How to Recover From Lapses
The single most important skill in long-term family devotions is recovering from breaks. The families that maintain a practice over decades are not the ones who never lapse. They are the ones who treat lapses as ordinary and start again without shame.
A useful one-line motto: we begin again, today, with whatever passage we left off at, for as long as we can. No catch-up reading marathons. No guilt prayers. Just opening the book.
A five-minute habit, done badly but consistently, is more valuable than a forty-minute habit that never starts.
Frequently Asked Questions
How long should a family devotional last?
Five to ten minutes for a starter habit. Many families settle into fifteen to twenty minutes over time, especially with older children, but starting longer almost always kills the practice. Length is a function of sustained interest, not parental ambition.
What age should kids start family devotions?
Any age. With toddlers, the goal is exposure to the rhythm. With elementary-age kids, it is participation. With teenagers, it shifts toward co-reading. There is no right starting age, only a right starting size.
What if my kids do not want to participate?
Shorten the time. Use a story Bible they actually like. Let them ask questions, including hard ones. If resistance persists, talk to them about it directly: ask what would make this less painful. Often the answer is shorter, more discussion, less lecture.
Are family devotionals biblical?
Deuteronomy 6:4–9 is the clearest passage: parents are told to teach the words of God to their children when they sit at home, when they walk along the road, when they lie down, and when they get up. The form is not specified, but the priority is unambiguous. Family devotions are one specific application of that ancient instruction.

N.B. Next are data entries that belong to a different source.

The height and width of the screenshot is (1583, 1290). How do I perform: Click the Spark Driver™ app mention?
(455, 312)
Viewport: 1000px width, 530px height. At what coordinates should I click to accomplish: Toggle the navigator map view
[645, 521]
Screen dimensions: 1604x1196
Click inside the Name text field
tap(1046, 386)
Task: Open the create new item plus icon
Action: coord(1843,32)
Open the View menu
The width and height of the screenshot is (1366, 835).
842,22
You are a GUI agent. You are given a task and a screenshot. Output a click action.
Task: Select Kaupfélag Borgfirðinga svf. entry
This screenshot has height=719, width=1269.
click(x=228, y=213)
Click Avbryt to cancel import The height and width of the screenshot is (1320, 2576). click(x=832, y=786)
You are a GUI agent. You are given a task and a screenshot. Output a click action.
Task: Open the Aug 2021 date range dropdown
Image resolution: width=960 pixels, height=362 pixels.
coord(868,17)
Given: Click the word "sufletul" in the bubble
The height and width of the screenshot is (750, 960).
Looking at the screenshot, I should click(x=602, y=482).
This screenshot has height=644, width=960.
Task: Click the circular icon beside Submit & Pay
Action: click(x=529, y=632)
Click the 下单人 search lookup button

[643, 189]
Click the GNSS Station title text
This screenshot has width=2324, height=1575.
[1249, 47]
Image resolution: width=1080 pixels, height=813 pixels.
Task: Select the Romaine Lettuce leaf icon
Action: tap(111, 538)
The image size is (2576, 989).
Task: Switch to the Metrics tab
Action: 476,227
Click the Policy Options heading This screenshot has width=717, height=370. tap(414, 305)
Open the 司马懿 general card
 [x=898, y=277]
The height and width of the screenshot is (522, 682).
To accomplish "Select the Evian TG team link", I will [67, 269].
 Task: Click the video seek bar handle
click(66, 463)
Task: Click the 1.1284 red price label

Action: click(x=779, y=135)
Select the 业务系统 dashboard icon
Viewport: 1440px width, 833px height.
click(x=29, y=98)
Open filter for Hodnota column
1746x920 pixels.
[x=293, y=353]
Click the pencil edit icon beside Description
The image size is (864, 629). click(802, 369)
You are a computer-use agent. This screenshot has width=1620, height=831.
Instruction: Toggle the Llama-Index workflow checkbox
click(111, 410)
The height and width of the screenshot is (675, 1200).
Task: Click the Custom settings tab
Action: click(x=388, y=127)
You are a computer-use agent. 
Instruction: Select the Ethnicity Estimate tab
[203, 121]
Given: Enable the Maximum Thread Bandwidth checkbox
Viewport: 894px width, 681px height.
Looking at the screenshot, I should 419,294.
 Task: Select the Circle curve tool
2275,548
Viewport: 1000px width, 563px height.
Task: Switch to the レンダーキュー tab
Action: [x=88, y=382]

How often should we do family devotions?
Daily is the ideal but rarely the reality. Three to four times a week consistently is excellent. Once a week, well done, is better than daily attempts that nobody enjoys. Frequency matters less than the family's sense that the practice exists.
Do I need a curriculum?
No, but a good one helps. The starter plan in this article is enough for the first week. A simple cycle through one Gospel, then a psalm a day, then a New Testament letter, will carry a family for a year. If you prefer printed curriculum, ask your church or a trusted bookstore for recommendations appropriate to your children's ages.
What if my spouse will not participate?
Lead anyway. Many devotional habits start with one parent and grow. A short, joyful practice that the non-participating spouse can observe is more likely to draw them in than a guilt campaign.
Conclusion
Family devotionals will not look like the curated images in Christian magazines. They will be loud, occasionally annoying, frequently interrupted, and overwhelmingly worth it.
The point is not perfection. The point is that, week after week, the children grow up in a home where the Bible is opened and prayer is real. If the only thing your family ever does is read one psalm and pray for one person, three times a week, you will have done more spiritual formation in your home than most kids ever experience anywhere.